The holidays are a time for traditions, and one tradition our family has taken on has to do with Santa and giving—and it's helping us deal with a common problem.
As my kids grew out of the baby and toddler stage, they became much more aware about everything—including Christmas. Aware and full of questions. One question that came up every holiday season would always break my heart. It’s the question of how come Santa gifts some children with iPads, those coveted ride-on electric cars and other extravagant gifts while others simply get book, a hat or simple toys from the jolly ol’ Saint Nick. It’s a question that may even cause a child to wonder, "Was I not good enough this year?"
I love Christmas and enjoy going a little overboard with gifts when I can, but I believe it's important to make sure that the big gifts are from Mom and Dad, or someone other than Santa. Obviously, every family is different and should to do what works best for them. I’m just pointing out that the homes where Santa goes overboard with expensive gifts can make it difficult for those who can’t afford to do the same. After all, should Santa really be the type of character who discriminates?
Life isn’t fair and there will always be those who have more than others, but that’s not a lesson I want my kids to learn from Santa.
The idea of the traditional Santa is that his elves make toys such as trains, dolls and simple board games. It's hard to imagine Santa's elves putting together a PlayStation 4—and do we really need to try to explain that? Isn't it easier to have those types of presents not be from Santa?
Santa brings our kids board games, wooden trucks, action figures and books. One year my son wanted a "bat bot." It was one of the hot toys that year—the kind that takes you an exhausting amount of phone calls to track down—and it cost a lot more than a gift we would typically buy, so we signed the tag "From Mom and Dad." Santa wasn't taking credit for that one.
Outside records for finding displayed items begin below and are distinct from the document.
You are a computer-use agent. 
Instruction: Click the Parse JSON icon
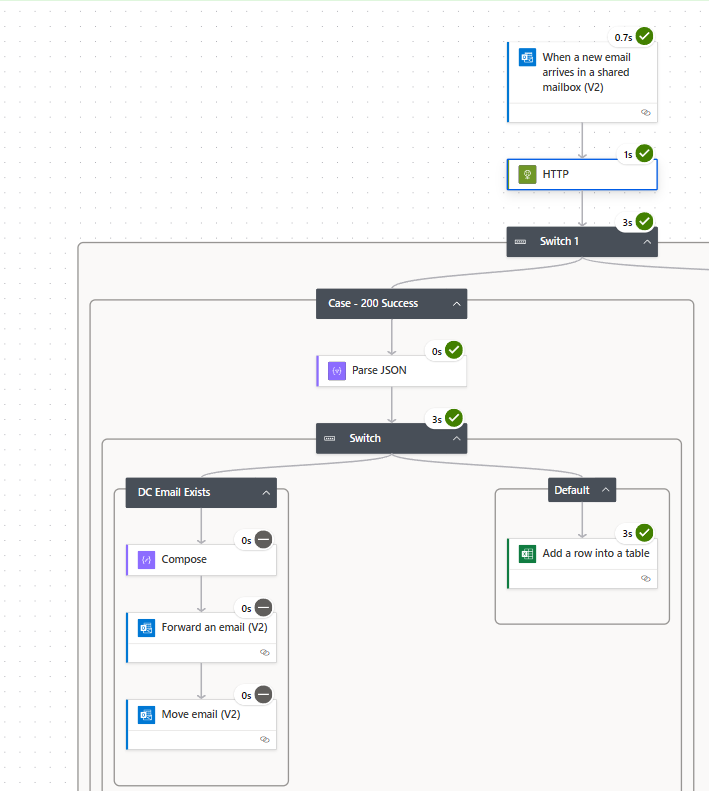(337, 370)
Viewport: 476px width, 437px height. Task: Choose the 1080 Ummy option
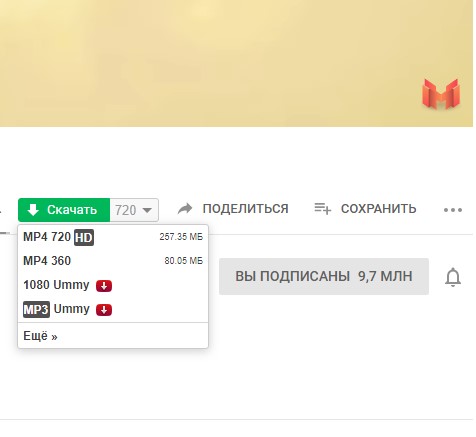click(113, 285)
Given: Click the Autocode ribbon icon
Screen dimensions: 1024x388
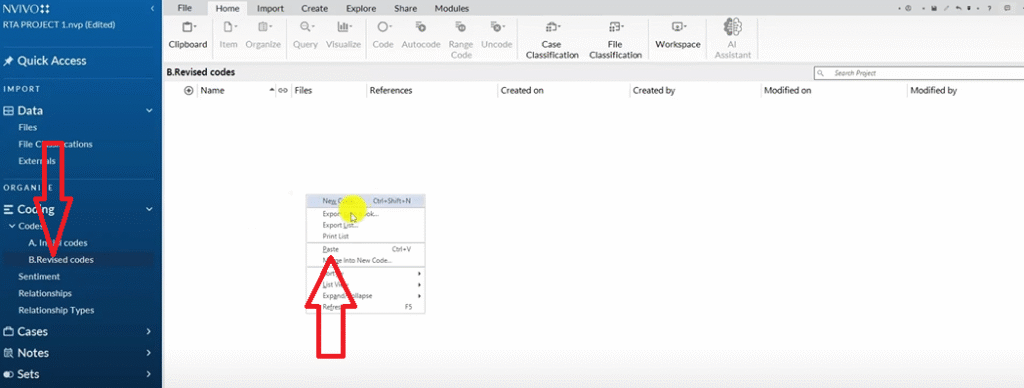Looking at the screenshot, I should (x=421, y=27).
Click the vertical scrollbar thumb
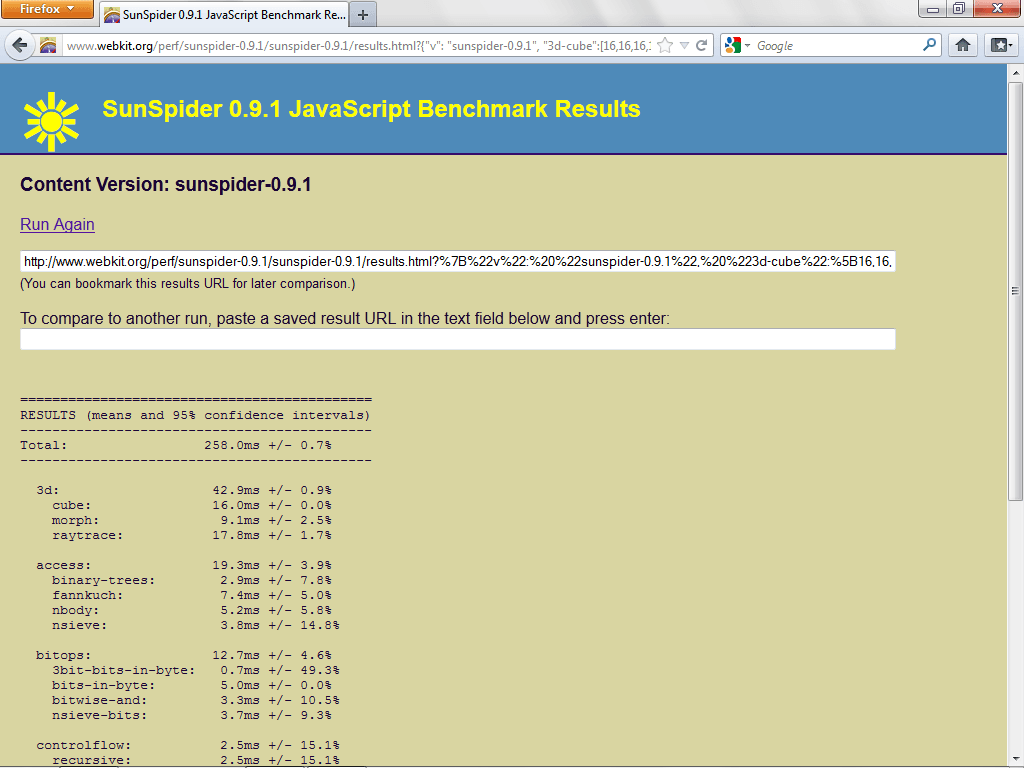 (x=1015, y=291)
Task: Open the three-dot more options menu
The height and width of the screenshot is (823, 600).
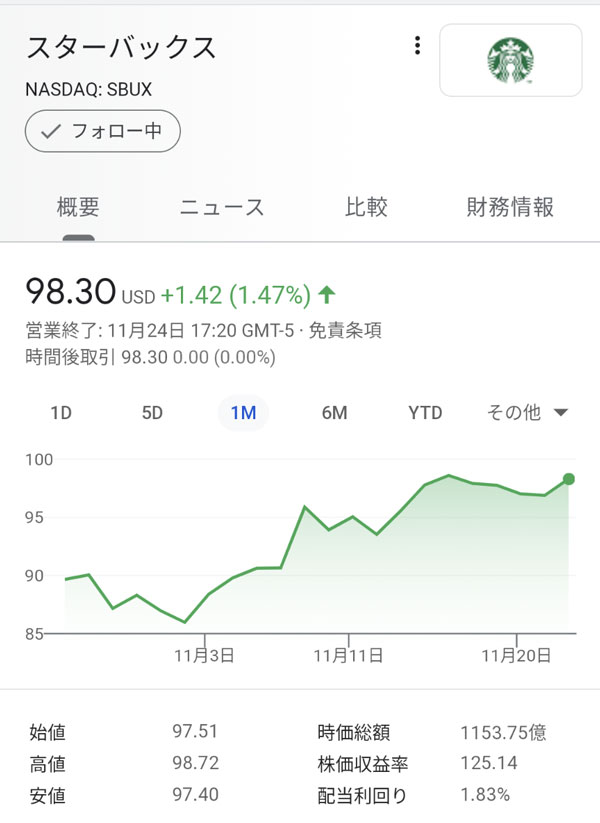Action: (x=417, y=46)
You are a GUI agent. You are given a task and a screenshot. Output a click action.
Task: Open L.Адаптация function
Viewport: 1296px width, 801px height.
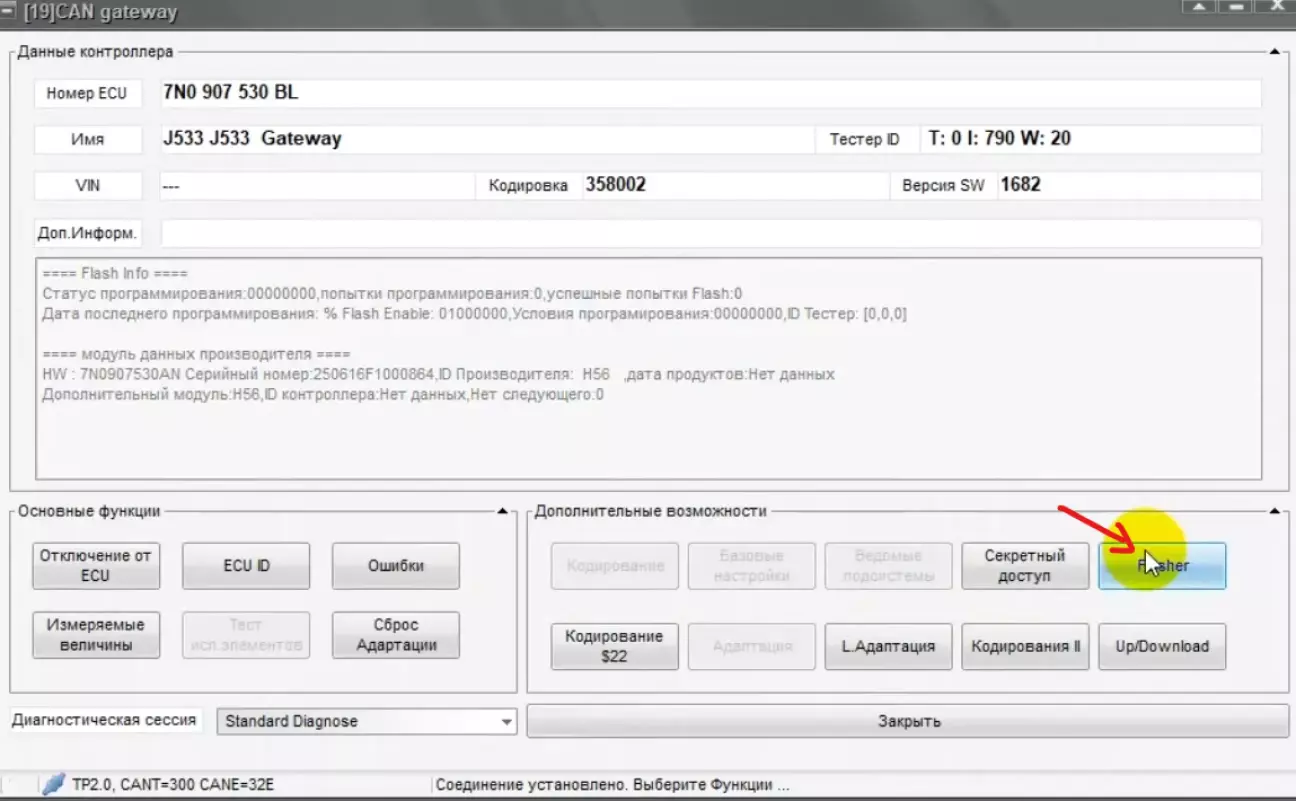pos(887,646)

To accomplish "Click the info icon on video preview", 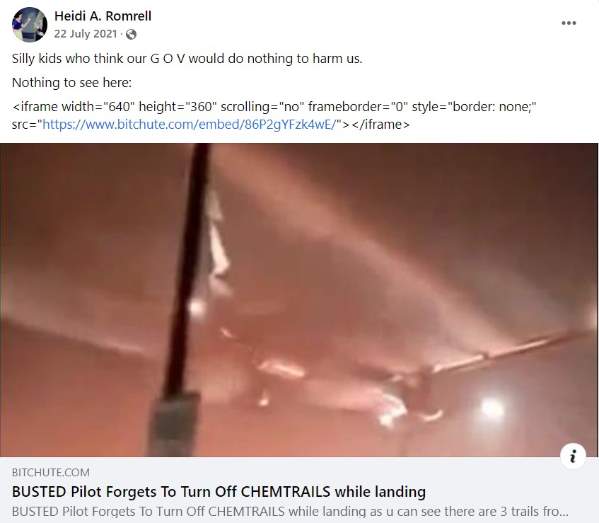I will [572, 455].
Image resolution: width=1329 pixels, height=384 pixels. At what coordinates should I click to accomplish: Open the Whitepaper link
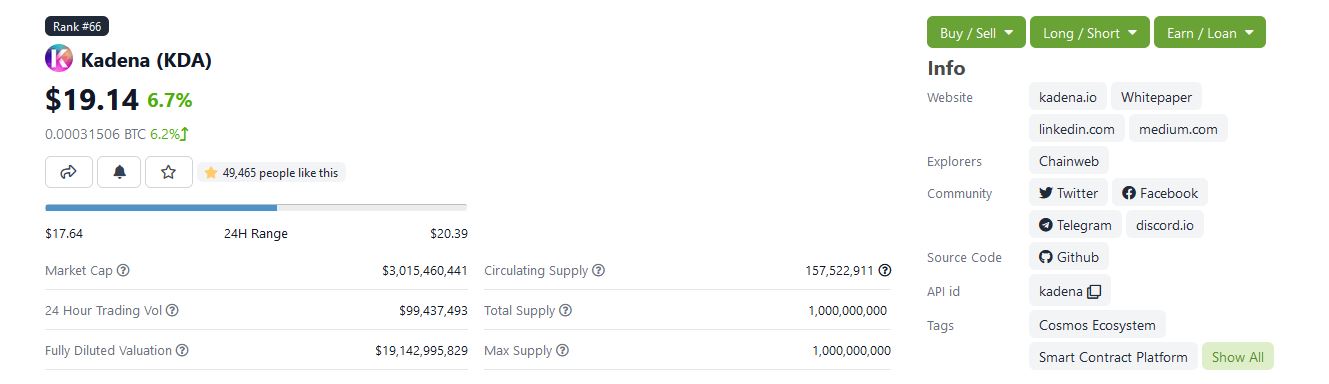tap(1156, 97)
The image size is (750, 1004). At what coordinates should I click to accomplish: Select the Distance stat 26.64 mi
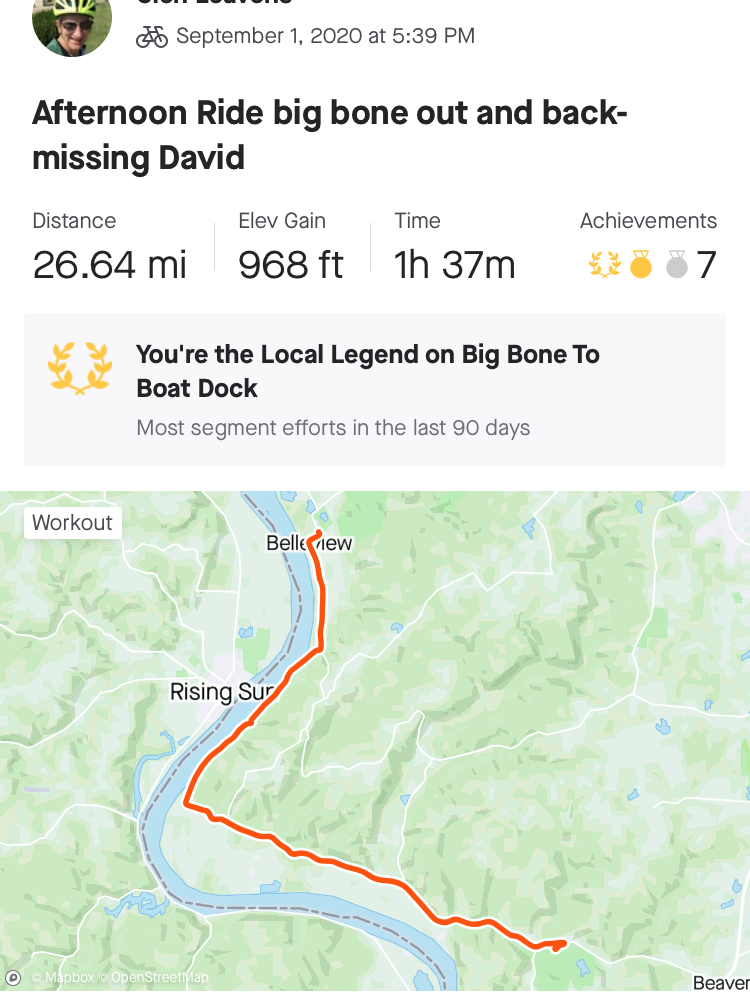[x=110, y=265]
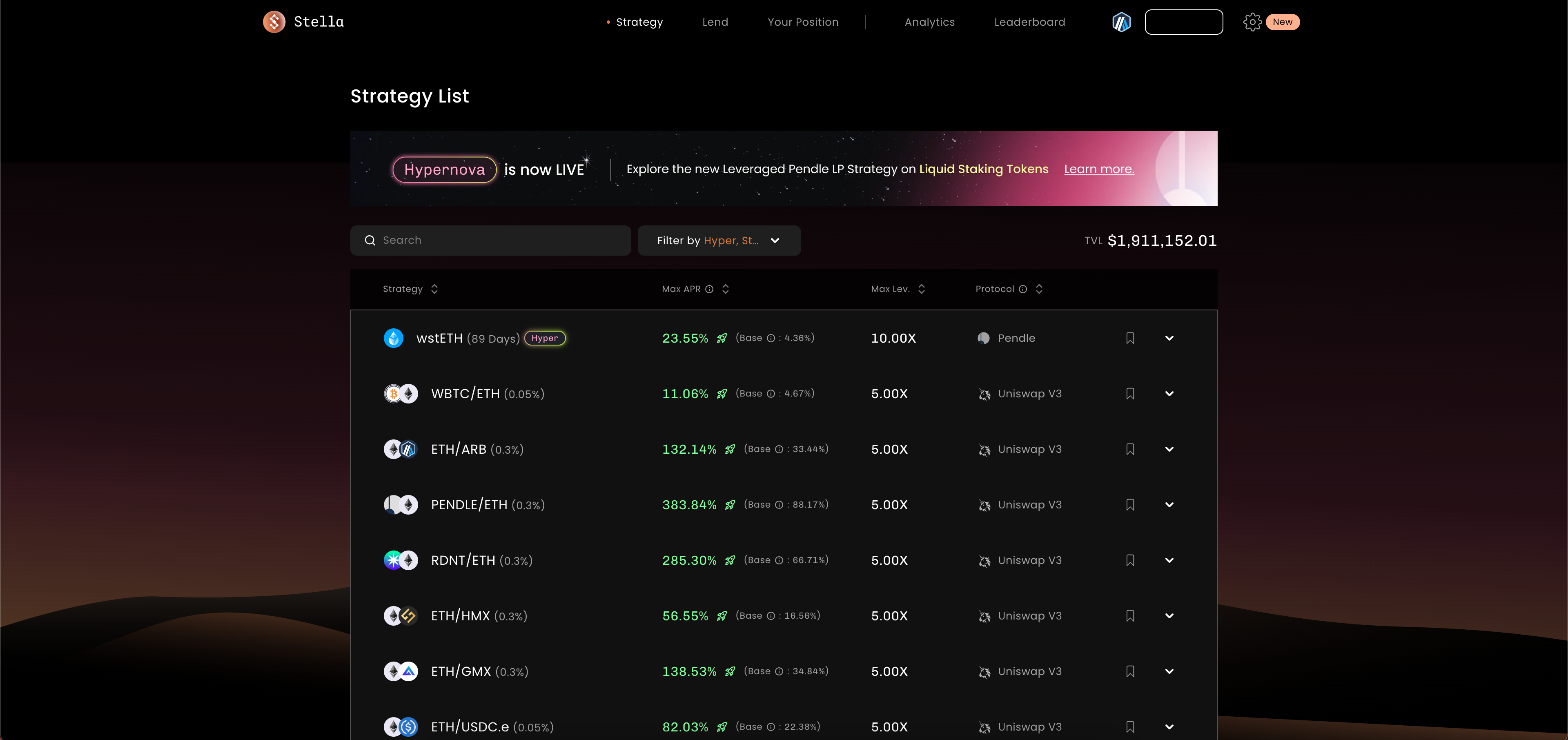
Task: Click the Max APR info icon
Action: click(709, 289)
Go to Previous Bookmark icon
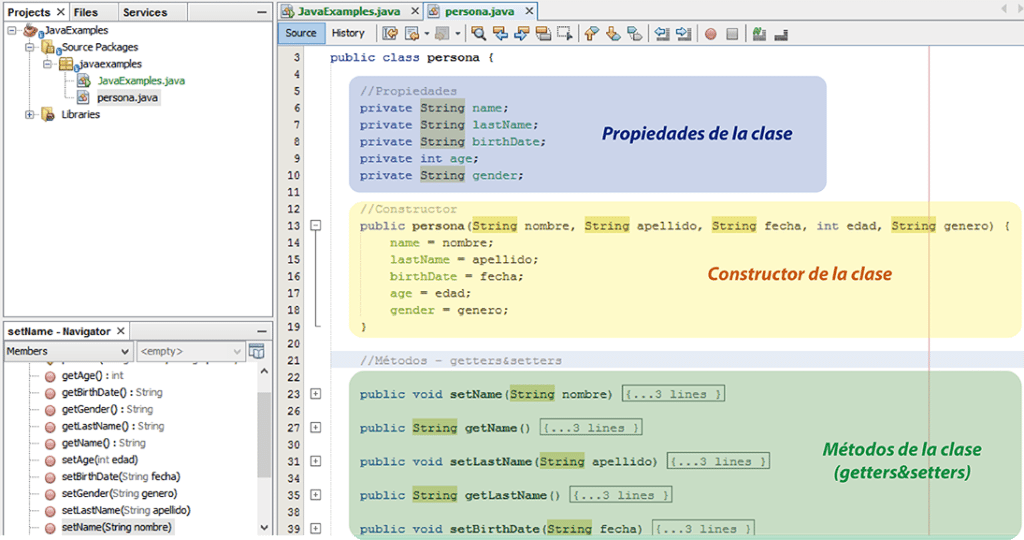Screen dimensions: 1024x540 (x=591, y=34)
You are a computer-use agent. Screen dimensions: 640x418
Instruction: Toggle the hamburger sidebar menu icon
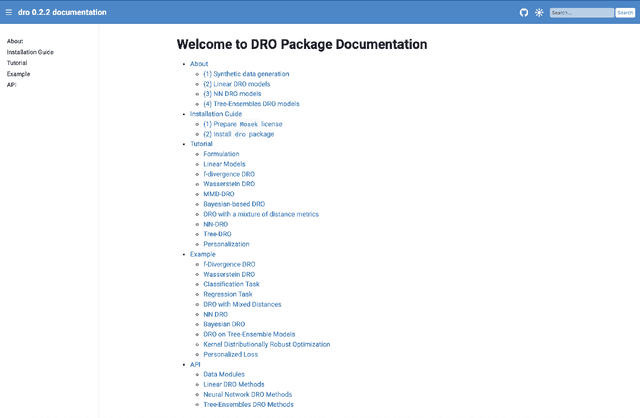(x=8, y=12)
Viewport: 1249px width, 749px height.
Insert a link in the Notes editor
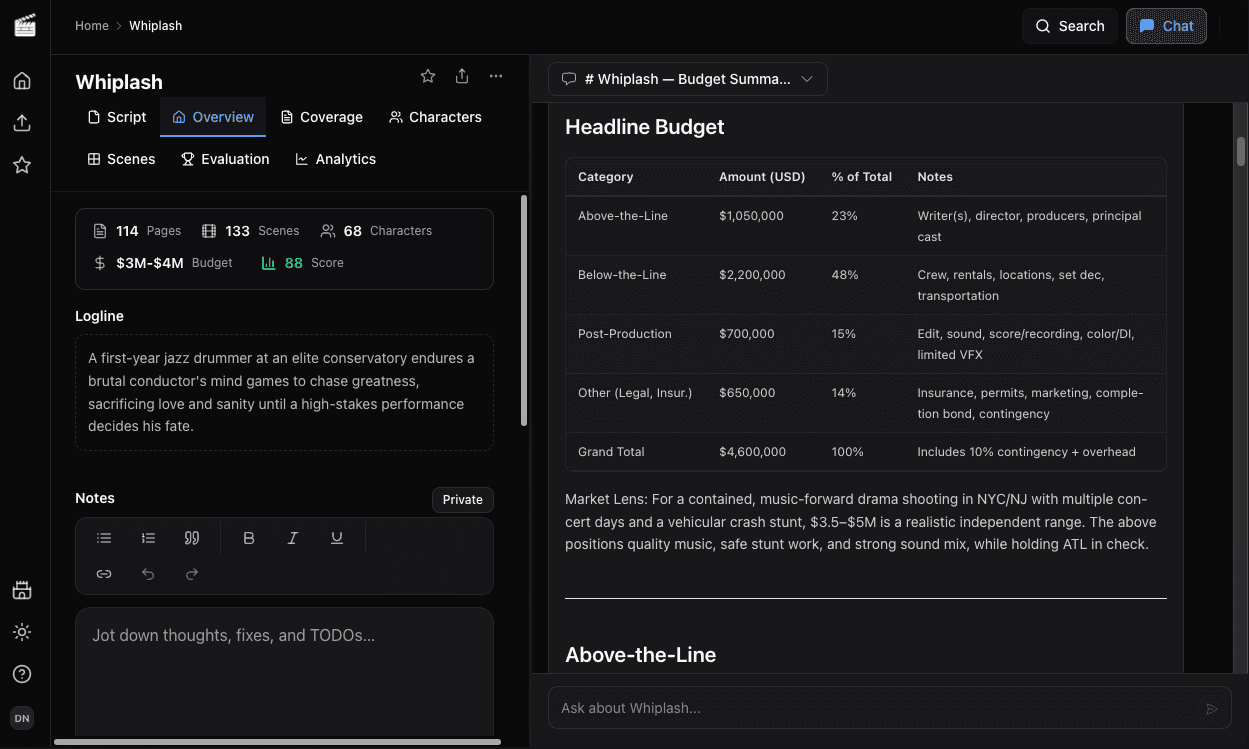[x=104, y=573]
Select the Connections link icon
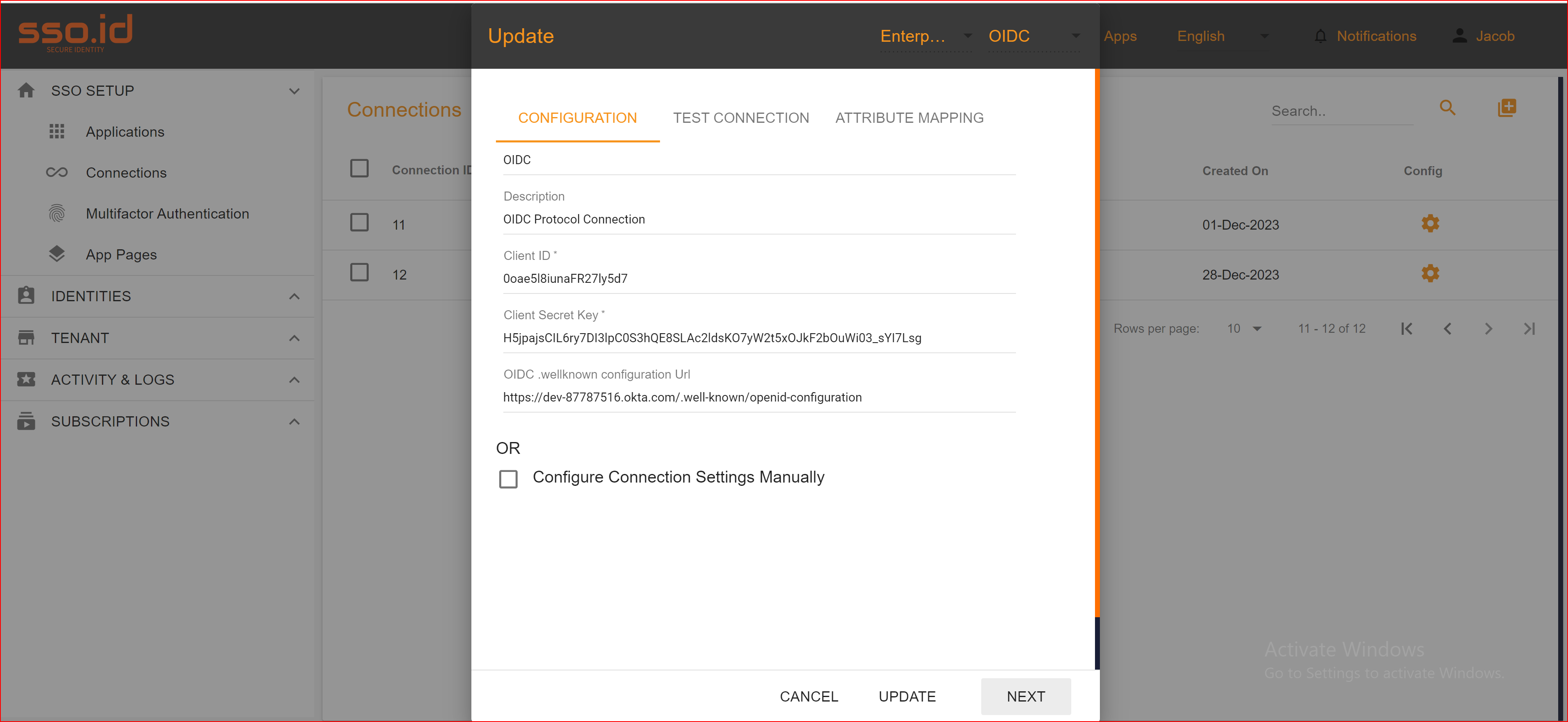1568x722 pixels. [56, 172]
My kids will still ask me why Santa gives some toys to certain kids and not others, and when it's something over-the-top, I have no problem telling them that Santa gets help from the parents. Life isn’t fair and there will always be those who have more than others, but that’s not a lesson I want my kids to learn from Santa. Instead, I want them to enjoy the magic of childhood and to learn the joy of giving to others—which is really what Christmas is all about.